*** RECORDS SUPPLIED

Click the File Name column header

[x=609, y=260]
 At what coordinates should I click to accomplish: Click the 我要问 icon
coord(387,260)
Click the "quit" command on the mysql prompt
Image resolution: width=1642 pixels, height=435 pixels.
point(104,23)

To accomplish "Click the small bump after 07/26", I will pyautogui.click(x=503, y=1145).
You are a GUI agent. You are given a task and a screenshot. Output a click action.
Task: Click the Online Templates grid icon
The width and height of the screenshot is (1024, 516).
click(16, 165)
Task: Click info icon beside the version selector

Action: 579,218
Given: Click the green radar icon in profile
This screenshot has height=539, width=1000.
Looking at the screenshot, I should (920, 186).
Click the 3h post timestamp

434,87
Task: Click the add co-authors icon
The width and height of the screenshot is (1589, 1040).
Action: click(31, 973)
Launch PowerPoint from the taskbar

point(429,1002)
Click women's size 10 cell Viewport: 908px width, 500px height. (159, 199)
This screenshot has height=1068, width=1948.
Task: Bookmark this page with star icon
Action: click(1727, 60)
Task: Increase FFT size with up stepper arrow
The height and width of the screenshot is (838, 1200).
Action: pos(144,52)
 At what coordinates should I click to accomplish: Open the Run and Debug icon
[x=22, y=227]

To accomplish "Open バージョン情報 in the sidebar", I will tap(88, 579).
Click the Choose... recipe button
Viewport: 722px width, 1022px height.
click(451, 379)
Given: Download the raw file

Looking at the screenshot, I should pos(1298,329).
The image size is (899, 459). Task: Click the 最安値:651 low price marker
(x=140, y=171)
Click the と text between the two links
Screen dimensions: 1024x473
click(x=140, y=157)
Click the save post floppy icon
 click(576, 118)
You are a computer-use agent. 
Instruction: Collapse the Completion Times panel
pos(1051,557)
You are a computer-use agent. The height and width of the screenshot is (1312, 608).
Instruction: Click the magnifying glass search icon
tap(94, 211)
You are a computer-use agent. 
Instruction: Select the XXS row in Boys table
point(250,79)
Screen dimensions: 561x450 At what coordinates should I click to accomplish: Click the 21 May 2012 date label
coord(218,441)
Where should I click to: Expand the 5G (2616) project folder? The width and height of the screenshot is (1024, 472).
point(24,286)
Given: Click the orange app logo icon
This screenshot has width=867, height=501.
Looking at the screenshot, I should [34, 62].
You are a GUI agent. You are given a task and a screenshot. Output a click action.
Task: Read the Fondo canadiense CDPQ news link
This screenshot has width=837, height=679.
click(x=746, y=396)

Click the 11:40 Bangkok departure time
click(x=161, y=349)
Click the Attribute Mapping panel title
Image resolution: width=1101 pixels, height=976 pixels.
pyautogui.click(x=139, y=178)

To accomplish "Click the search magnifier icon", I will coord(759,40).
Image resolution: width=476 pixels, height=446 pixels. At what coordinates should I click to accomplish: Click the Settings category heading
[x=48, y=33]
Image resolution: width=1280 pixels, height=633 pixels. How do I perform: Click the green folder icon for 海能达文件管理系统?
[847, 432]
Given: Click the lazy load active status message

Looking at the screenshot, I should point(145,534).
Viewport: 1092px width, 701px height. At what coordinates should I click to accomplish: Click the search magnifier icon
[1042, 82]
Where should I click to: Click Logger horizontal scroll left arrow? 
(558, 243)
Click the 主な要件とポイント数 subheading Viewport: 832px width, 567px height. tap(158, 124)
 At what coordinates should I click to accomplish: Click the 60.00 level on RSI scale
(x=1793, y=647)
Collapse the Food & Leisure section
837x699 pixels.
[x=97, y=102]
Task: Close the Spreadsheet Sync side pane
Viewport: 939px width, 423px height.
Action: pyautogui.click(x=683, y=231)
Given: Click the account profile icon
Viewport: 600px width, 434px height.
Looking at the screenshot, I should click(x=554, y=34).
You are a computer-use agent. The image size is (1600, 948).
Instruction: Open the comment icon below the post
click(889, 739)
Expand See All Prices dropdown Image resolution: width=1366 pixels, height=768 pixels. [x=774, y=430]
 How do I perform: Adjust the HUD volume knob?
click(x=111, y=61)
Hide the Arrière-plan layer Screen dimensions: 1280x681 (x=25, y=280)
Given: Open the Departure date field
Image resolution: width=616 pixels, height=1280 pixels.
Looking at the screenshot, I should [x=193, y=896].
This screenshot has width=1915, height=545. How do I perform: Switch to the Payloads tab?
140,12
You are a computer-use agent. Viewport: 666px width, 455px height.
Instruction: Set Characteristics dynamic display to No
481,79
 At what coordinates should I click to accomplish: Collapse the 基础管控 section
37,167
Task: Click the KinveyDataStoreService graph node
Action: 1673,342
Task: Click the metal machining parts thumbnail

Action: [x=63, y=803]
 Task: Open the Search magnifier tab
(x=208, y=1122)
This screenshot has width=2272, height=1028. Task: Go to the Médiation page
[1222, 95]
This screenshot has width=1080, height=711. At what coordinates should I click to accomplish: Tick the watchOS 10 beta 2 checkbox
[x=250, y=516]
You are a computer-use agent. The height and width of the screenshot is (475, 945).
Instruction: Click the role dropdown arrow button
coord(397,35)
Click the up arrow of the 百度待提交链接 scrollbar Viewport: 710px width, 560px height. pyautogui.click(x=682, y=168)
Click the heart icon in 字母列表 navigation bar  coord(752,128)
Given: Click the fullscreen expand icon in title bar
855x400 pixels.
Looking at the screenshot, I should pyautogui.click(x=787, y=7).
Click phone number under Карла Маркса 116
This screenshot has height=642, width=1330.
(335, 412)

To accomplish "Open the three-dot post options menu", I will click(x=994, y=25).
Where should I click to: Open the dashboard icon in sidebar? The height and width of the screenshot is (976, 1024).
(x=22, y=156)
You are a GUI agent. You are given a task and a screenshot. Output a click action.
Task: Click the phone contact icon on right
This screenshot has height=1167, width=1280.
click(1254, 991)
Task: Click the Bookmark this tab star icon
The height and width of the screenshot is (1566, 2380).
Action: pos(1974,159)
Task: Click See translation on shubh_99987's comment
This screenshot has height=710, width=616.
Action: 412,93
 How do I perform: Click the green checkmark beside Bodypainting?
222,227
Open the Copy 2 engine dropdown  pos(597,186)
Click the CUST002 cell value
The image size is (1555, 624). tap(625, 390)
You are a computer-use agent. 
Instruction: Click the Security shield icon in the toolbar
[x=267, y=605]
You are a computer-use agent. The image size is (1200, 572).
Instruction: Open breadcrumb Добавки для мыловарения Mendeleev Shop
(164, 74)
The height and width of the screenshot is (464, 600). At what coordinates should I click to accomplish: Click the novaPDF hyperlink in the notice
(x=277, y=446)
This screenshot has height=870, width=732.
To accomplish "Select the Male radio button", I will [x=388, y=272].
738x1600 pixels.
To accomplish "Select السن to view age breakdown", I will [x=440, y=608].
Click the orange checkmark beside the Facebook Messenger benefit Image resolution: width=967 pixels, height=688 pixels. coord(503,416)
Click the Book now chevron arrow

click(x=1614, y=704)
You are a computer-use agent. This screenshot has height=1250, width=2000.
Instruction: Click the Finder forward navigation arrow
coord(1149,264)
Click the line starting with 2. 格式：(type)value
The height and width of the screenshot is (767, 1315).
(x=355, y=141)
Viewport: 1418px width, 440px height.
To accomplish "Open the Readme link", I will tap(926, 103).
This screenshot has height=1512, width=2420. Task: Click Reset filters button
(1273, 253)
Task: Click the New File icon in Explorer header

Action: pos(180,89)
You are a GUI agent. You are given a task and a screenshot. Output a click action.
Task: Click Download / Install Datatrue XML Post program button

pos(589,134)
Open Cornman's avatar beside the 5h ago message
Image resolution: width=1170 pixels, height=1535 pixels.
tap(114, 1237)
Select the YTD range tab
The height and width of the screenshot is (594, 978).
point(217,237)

******

§ **EXERCISE AIM**
Taking the entries above, write out exactly the lines starting with the line containing "Screen dimensions: 1024x473" and going on through the line containing "Given: Click the account profile icon", both included, and nothing else.

§ **WRITTEN SOLUTION**
Screen dimensions: 1024x473
click(x=140, y=157)
Click the save post floppy icon
 click(576, 118)
You are a computer-use agent. 
Instruction: Collapse the Completion Times panel
pos(1051,557)
You are a computer-use agent. The height and width of the screenshot is (1312, 608).
Instruction: Click the magnifying glass search icon
tap(94, 211)
You are a computer-use agent. 
Instruction: Select the XXS row in Boys table
point(250,79)
Screen dimensions: 561x450 At what coordinates should I click to accomplish: Click the 21 May 2012 date label
coord(218,441)
Where should I click to: Expand the 5G (2616) project folder? The width and height of the screenshot is (1024, 472).
point(24,286)
Given: Click the orange app logo icon
This screenshot has width=867, height=501.
Looking at the screenshot, I should [34, 62].
You are a GUI agent. You are given a task and a screenshot. Output a click action.
Task: Read the Fondo canadiense CDPQ news link
This screenshot has width=837, height=679.
click(x=746, y=396)

Click the 11:40 Bangkok departure time
click(x=161, y=349)
Click the Attribute Mapping panel title
Image resolution: width=1101 pixels, height=976 pixels.
pyautogui.click(x=139, y=178)

To accomplish "Click the search magnifier icon", I will coord(759,40).
Image resolution: width=476 pixels, height=446 pixels. At what coordinates should I click to accomplish: Click the Settings category heading
[x=48, y=33]
Image resolution: width=1280 pixels, height=633 pixels. How do I perform: Click the green folder icon for 海能达文件管理系统?
[847, 432]
Given: Click the lazy load active status message

Looking at the screenshot, I should point(145,534).
Viewport: 1092px width, 701px height. At what coordinates should I click to accomplish: Click the search magnifier icon
[1042, 82]
Where should I click to: Click Logger horizontal scroll left arrow? 
(558, 243)
Click the 主な要件とポイント数 subheading Viewport: 832px width, 567px height. tap(158, 124)
 At what coordinates should I click to accomplish: Click the 60.00 level on RSI scale
(x=1793, y=647)
Collapse the Food & Leisure section
837x699 pixels.
[x=97, y=102]
Task: Close the Spreadsheet Sync side pane
Viewport: 939px width, 423px height.
Action: pyautogui.click(x=683, y=231)
Given: Click the account profile icon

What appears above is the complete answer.